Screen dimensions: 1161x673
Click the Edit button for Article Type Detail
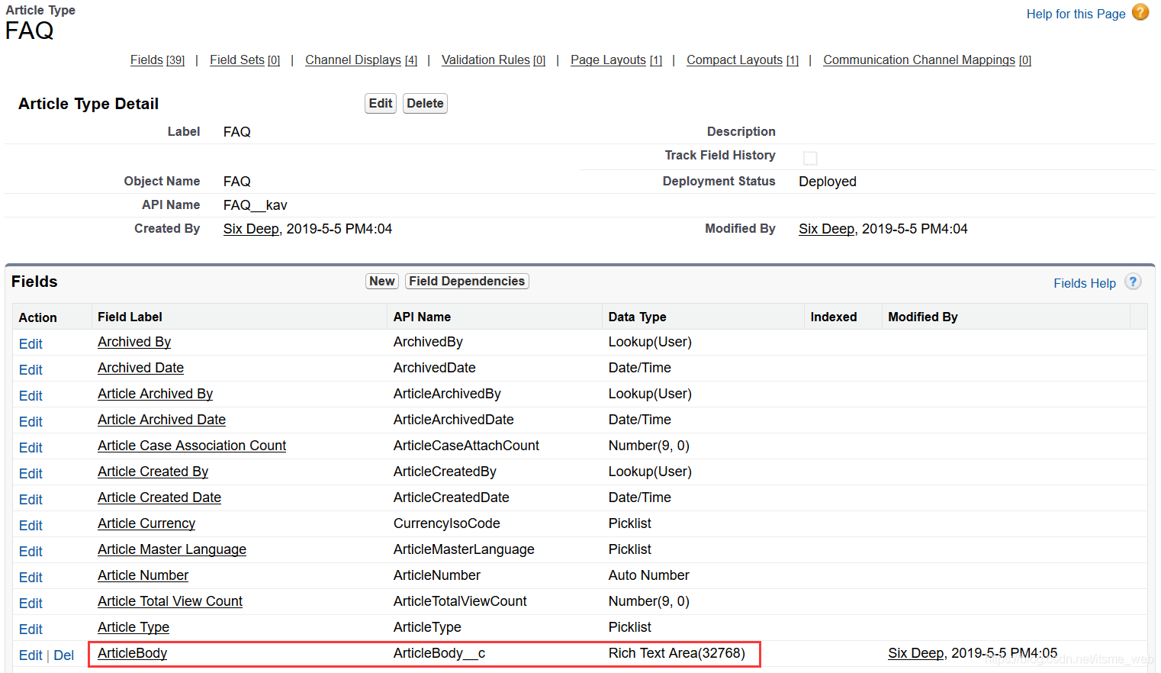coord(380,103)
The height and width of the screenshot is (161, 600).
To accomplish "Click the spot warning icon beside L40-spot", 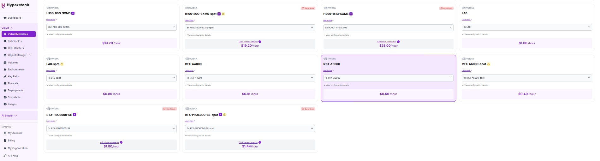I will (62, 64).
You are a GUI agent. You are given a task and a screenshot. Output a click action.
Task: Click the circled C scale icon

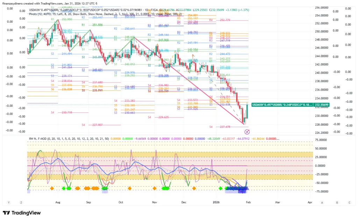coord(349,202)
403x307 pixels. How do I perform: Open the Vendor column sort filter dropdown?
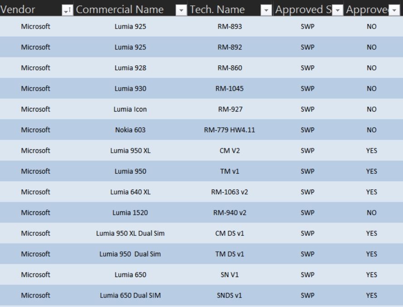pos(67,10)
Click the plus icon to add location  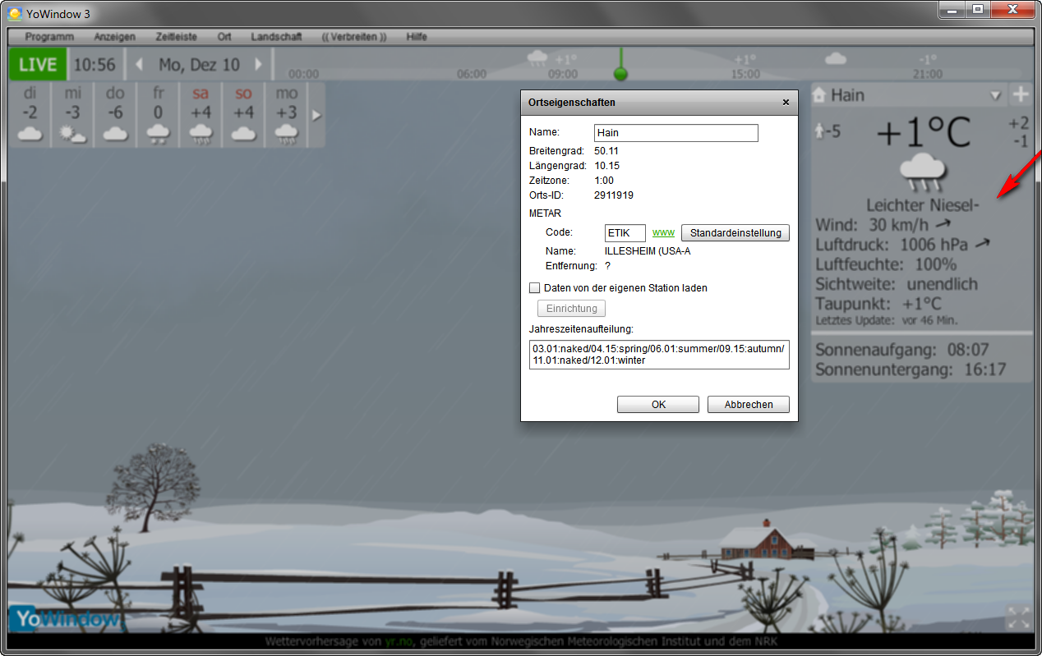click(x=1020, y=95)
################
PROBLEM TO WORK ON » Return all lines from the data that include the string "screenshot".

RESPONSE TO THIS EXERCISE »
The height and width of the screenshot is (161, 600).
You are a GUI agent. You are given a task and a screenshot. Output a click action.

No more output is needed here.